Lois Jean Barron White, the first African American President of the National Parent Teacher Association (PTA) was born in Nashville, Tennessee on March 21, 1938. She was raised by her grandmother, Rosa Barron, as her own mother lived away in Massachusetts. White’s grandmother taught her the value of taking responsibility for her life and focused on doing the “right thing.” These life lessons resonated with White and helped to shape her professional decisions later in life.
White became interested in music as a child and initially studied piano before switching to the flute. She was naturally very talented and was considered by some a child prodigy. When the Nashville youth orchestra rejected her because of her race, the New York Herald Tribune reported the story and arranged for her to play with the New York City youth orchestra.
White earned a B.A. in Music at Fisk University, Nashville, Tennessee in 1960 and received further training at Indiana University. She then taught music at Mills College in Birmingham, Alabama from 1960 to 1962 and while there met her future husband, George White. In 1963 she became a member of the Community Orchestra of Atlanta. Four years later, in 1967, White and her family moved to Knoxville where she joined the Oak Ridge Symphony Orchestra, serving primarily as a principal flutist. She retired in 1991 after 24 years with the Orchestra.
White initially became involved with the Parent Teacher Association in Knoxville for the benefit of her son. Recognizing the importance of both volunteer work and the central role of parents in their children’s educational development, she joined the Knoxville PTA and eventually was voted a representative to the PTA Council, which served as a link between the local and state chapters. She was soon thereafter asked to serve as cultural arts chairperson for the Tennessee PTA after her Council’s exhibit attracted considerable attention at the Tennessee State PTA Convention in Tennessee in 1981. She was later asked to collaborate with other state chairs on similar projects for the next national convention.

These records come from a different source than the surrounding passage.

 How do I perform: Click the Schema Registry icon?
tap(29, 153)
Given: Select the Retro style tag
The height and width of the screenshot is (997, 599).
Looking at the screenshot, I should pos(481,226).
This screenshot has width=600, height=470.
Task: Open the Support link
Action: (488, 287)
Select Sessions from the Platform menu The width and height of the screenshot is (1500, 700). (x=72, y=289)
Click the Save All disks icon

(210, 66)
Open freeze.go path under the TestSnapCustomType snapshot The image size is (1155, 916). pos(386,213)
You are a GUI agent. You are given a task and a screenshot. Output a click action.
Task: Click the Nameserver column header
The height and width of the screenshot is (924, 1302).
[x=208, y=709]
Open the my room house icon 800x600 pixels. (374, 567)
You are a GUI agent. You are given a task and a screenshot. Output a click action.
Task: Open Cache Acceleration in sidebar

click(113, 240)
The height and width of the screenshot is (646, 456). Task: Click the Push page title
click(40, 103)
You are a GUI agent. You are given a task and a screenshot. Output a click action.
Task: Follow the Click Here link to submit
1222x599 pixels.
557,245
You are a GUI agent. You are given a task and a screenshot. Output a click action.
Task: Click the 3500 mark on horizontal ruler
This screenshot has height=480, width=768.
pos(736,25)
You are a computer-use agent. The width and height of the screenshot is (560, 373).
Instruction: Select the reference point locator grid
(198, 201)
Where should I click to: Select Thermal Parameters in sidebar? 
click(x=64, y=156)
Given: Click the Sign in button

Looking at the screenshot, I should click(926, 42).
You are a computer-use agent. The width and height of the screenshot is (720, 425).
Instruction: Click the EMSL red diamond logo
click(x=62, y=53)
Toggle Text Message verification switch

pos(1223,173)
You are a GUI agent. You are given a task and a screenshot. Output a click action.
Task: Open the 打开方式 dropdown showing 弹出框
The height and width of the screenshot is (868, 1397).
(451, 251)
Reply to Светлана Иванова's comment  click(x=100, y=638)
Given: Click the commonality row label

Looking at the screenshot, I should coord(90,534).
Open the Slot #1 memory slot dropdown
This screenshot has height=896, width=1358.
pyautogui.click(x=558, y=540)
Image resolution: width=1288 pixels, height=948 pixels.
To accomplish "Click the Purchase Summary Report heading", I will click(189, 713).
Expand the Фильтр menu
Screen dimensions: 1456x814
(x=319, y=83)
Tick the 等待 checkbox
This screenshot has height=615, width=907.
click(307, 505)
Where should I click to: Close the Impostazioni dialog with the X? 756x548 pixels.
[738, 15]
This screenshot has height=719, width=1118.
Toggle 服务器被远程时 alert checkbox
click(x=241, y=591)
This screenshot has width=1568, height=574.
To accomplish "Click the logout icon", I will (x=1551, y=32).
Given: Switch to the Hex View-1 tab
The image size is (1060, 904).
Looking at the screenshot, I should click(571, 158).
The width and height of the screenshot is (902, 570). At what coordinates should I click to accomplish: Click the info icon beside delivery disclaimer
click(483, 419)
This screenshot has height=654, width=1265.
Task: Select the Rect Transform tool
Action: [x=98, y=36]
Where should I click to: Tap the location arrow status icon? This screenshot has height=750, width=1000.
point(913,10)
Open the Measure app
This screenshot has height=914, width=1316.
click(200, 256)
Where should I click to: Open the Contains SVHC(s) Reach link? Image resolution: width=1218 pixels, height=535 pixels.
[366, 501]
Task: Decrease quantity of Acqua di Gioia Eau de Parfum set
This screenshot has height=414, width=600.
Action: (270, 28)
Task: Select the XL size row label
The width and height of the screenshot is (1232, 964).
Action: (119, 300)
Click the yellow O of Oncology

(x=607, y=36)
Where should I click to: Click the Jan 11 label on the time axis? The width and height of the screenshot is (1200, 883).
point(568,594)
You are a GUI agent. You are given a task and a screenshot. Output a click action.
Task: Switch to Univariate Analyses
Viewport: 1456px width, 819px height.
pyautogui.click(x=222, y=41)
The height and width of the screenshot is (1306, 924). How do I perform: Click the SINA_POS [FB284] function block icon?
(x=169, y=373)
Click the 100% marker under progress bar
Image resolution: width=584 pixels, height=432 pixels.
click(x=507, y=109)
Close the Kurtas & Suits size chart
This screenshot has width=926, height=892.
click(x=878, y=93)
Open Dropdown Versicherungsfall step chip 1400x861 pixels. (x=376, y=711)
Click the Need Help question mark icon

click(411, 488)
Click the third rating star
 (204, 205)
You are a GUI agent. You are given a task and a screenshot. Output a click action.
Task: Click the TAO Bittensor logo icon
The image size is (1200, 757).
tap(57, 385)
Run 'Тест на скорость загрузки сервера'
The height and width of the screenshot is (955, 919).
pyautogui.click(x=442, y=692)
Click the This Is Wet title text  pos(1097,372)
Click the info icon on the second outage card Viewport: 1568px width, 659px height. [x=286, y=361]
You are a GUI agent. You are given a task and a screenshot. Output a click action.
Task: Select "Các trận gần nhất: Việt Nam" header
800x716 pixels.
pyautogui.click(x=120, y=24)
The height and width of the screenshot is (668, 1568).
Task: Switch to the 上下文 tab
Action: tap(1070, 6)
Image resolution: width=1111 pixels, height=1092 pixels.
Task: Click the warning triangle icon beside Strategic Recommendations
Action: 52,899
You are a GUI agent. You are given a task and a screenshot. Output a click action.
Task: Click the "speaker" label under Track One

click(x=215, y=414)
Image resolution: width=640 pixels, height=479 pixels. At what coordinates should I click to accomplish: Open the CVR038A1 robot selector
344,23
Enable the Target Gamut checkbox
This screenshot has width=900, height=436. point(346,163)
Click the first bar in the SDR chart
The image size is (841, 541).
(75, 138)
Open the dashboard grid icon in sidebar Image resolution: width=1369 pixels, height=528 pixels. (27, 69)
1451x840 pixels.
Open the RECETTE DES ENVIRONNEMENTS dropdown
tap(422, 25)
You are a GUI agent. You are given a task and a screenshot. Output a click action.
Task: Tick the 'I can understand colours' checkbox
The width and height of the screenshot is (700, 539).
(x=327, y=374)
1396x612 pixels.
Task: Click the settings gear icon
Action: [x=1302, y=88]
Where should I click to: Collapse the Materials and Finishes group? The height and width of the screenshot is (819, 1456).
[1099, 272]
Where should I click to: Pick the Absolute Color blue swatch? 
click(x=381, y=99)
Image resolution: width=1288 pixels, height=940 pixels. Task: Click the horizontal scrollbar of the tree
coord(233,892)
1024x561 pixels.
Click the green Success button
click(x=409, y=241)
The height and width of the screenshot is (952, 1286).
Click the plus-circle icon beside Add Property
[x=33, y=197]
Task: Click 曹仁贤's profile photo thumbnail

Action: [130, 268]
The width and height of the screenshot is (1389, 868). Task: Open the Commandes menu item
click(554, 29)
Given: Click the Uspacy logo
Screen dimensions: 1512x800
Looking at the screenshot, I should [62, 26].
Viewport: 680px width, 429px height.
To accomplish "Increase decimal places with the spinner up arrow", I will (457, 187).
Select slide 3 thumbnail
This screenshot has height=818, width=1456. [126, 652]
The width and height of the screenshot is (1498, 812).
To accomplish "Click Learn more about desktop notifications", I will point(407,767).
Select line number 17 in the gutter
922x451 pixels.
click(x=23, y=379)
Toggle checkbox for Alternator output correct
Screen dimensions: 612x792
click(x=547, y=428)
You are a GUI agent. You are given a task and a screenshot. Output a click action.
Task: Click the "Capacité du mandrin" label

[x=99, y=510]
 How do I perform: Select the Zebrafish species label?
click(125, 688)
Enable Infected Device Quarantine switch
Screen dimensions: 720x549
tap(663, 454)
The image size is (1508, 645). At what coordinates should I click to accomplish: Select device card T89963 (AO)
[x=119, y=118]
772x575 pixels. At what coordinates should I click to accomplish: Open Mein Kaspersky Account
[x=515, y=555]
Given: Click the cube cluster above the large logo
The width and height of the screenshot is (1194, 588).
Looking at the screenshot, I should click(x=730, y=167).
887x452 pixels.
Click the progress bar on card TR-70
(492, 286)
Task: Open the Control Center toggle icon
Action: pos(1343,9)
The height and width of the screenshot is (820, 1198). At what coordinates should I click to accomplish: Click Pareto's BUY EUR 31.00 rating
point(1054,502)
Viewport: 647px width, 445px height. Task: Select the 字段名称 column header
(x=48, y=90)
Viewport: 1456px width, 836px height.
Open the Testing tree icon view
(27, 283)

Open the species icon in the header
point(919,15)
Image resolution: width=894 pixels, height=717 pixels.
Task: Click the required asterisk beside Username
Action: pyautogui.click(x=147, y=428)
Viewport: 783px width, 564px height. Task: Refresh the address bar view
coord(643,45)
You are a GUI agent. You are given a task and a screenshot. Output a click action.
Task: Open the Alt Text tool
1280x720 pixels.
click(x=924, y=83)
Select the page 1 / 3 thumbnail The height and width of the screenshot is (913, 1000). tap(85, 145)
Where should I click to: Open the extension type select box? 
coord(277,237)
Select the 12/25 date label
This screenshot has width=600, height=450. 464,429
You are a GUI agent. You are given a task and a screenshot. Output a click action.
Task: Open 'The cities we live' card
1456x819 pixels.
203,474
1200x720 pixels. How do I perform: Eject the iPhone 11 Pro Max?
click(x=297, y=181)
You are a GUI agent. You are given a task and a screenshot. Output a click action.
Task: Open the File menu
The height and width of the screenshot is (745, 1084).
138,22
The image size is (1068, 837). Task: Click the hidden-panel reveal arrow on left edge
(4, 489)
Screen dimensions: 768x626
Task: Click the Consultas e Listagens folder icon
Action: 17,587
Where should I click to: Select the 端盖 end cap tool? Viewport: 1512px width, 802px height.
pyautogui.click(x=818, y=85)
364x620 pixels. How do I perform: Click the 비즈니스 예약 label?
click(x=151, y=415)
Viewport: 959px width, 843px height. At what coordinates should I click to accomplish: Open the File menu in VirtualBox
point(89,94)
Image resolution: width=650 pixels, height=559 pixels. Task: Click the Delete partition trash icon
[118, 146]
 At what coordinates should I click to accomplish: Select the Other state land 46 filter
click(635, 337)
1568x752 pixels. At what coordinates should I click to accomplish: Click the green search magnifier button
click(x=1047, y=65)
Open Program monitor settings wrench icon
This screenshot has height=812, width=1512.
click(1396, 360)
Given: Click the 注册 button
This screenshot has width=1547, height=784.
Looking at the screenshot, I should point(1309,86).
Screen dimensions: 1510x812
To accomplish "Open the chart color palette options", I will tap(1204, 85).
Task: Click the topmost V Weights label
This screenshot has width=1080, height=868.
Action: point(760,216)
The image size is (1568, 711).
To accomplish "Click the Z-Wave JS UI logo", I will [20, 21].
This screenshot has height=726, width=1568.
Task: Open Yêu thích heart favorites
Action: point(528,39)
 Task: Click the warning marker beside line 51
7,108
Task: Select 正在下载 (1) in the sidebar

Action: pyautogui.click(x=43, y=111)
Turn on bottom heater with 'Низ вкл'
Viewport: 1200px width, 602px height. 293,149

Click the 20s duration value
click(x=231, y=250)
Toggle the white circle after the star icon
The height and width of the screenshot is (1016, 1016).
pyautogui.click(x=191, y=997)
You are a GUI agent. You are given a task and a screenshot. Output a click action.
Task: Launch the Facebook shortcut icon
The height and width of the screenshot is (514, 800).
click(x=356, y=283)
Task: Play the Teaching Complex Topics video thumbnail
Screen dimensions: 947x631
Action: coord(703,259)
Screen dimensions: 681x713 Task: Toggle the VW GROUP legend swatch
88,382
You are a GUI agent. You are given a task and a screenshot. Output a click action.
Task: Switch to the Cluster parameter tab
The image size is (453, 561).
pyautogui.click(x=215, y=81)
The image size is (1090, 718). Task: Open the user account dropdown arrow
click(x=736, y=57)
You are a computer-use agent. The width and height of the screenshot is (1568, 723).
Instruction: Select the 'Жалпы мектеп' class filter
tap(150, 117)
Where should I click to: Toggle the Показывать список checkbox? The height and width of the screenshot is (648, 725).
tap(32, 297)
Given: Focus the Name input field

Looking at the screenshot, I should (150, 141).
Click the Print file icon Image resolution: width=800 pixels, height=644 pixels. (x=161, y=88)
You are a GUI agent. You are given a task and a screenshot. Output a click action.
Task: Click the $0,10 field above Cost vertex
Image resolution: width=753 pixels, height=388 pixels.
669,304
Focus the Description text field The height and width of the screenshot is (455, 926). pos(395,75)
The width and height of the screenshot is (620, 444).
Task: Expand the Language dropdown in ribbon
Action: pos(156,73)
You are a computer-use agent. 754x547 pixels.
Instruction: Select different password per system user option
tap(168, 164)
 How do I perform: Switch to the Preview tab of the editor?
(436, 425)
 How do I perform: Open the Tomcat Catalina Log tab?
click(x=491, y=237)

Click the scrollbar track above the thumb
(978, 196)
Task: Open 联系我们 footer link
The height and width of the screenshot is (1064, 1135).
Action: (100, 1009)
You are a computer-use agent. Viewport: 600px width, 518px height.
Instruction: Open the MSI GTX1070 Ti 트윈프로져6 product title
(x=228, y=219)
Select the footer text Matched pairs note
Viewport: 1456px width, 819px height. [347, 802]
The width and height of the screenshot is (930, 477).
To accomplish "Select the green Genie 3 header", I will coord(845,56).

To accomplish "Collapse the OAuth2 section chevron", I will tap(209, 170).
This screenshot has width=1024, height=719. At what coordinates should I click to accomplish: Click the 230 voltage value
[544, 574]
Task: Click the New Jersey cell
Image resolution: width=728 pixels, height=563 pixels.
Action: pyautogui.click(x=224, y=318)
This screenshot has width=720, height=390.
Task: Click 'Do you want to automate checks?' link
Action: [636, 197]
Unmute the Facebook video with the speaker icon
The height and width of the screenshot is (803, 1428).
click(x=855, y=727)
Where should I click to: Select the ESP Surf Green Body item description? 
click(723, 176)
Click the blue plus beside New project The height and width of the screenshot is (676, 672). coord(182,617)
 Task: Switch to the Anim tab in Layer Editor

In 1989 White became the first African American elected Tennessee State PTA President. Six years later, in 1995, she was elected president of the National PTA. As president she led nearly 6.5 million parents, teachers, school administrators, and other children’s advocates in teaching parenting skills, supporting public education, and advocating for legislation at the national level that would positively affect children’s lives.
White worked to address the problems of urban families, a population previously neglected by PTA efforts. Under her leadership the PTA developed programs that encouraged inner city children to stay and succeed in school. She also led the effort to bring PTA to inner city neighborhoods in New York City, Boston, and Philadelphia and other major cities where the organization had not previously existed.